Going to the San Diego Comic Con during the Bronze Age was not the same as going to the San Diego Comic Con now. Sure, it was a bit smaller, but its attendance steadily grew, from 300 in 1970 to 13,000 in 1990. Typically held at the old El Cortez Hotel, it eventually moved to the San Diego Civic Center. It had rows and rows of vendors, with comic books in columns of cardboard boxes. It also had posters, it had toys, it had binders full of 8X10 glossies of Science Fiction and Fantasy stars. I spent a lot of time looking at 8 X 10’s of Lynda Carter as Wonder Woman. It had autograph sessions with unbelievably long lines of comic fans hoping to get the signatures of some famous writer or artist. It had panels on comic themes and block buster movies.
At the early Comic Cons, I went to a panel previewing The Empire Strikes Back a full year before its release. The speakers presented some slides with a few sneak peaks. Of particular interest was a shot of Rebel infantry emerging from snow covered trench lines to commence a charge. There was no mention of the iconic Imperial Walkers, which hadn’t been added yet. I got to talk to Jack Kirby, co-creator of the Fantastic Four, Iron Man, the Avengers, and a host of other Marvel classics, asking him, quite seriously, if he needed a good assistant artist. He replied, “There’s no such thing as a good assistant artist.”

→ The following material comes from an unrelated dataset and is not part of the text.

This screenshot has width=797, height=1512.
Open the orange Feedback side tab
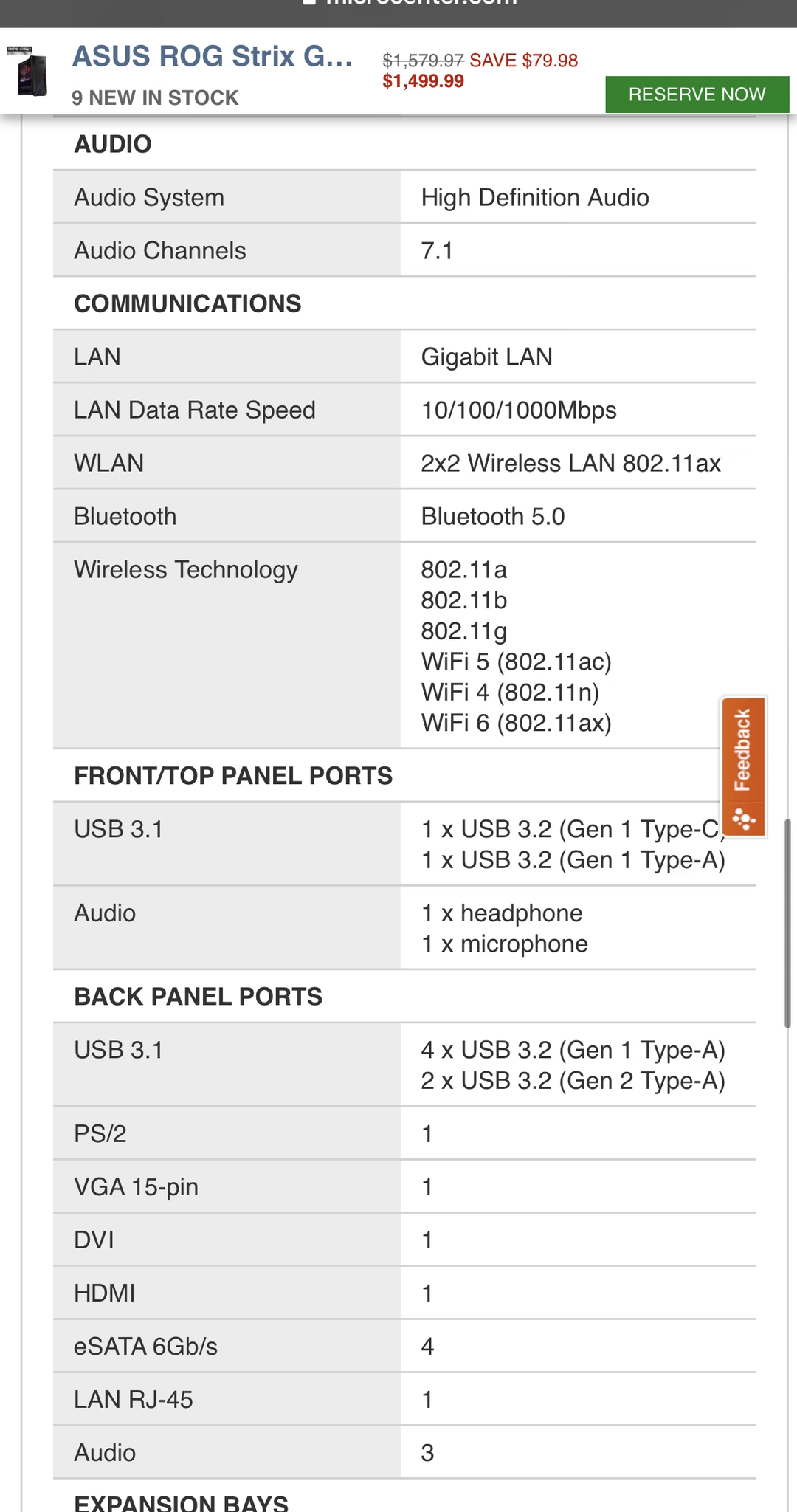(743, 766)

So the early Comic Con was big. It was busy. It was exciting. For a kid, it was also expensive. Weeks and weeks of allowances were saved annually for Comic Con.
But compared to today, the San Diego Comic Con was so easy to get into.

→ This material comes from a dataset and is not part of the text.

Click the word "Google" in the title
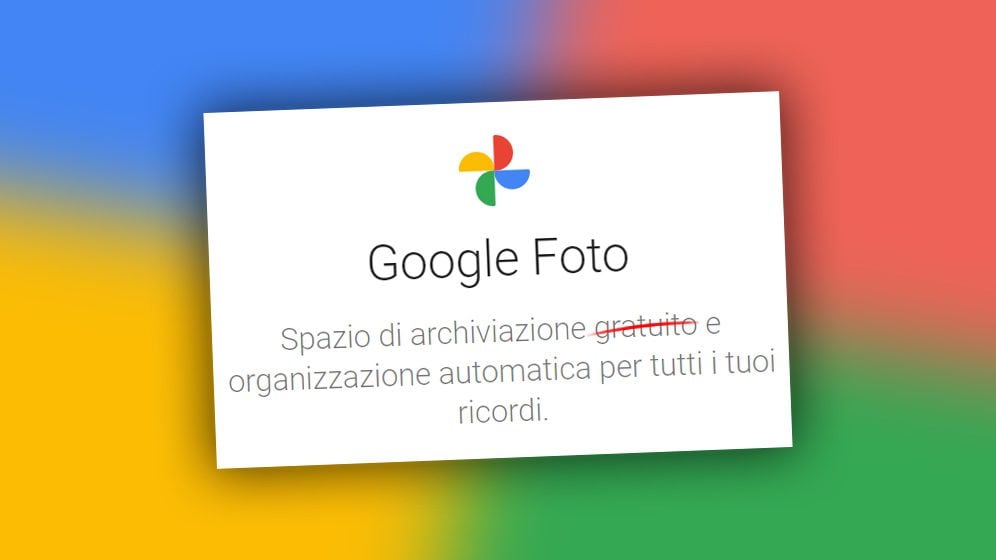The height and width of the screenshot is (560, 996). pos(443,261)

If you went to the Comic Con during the Bronze Age, you literally walked right in. That’s right. No online waiting rooms, no Member ID’s, no randomized queues. I would get the date of the Con from the mailers, save my money, and my mom or dad would drop me off for a day at whatever venue was holding the event that year. During the earliest Comic Cons, I was between 10 and 12 years of age. Leaving a kid by himself at a downtown hotel is unheard of now, but it was ok back then. A gaggle of the neighborhood kids were typically left at the Fox Theater downtown on most Saturdays armed with money for popcorn, a soda, and a dime to call for pickup when the double feature was over.
And so one of my parents would drive me to the El Cortez Hotel, or the San Diego Civic Center, and drop me off at the curb. Before pulling away they would make sure I had a few dimes for that important phone call when I was done. I would walk into the lobby, where there was typically a line of tables with about three or four nice ladies with a couple of cash registers and typewriters. After standing in line for like, three minutes, I would walk up to the ladies, tell them I wanted to buy a two day ticket, give them the money, and wrote my name on a registration form. One of the ladies would type out a name badge for me on colored construction paper with some superheroes or something printed on it. They would then insert the construction paper into a see through plastic holder with a pin, hand it to me, and direct me to the next table to get a bag and a program, and it was off to buy comic books in the dealers room, where I went to town, burning all that allowance money that I so painstakingly saved.
More on the early Comic Cons later.
But for now, suffice it to say that Escalante’s, Comic Kingdom, House of Comics, Pacific Comics, and the annual Comic Con made San Diego, for me, the center of the world for any kid who loved comic books during the Bronze Age. And because of that, I’m writing this blog.
O.K. I’m exhausted. Time for a drink.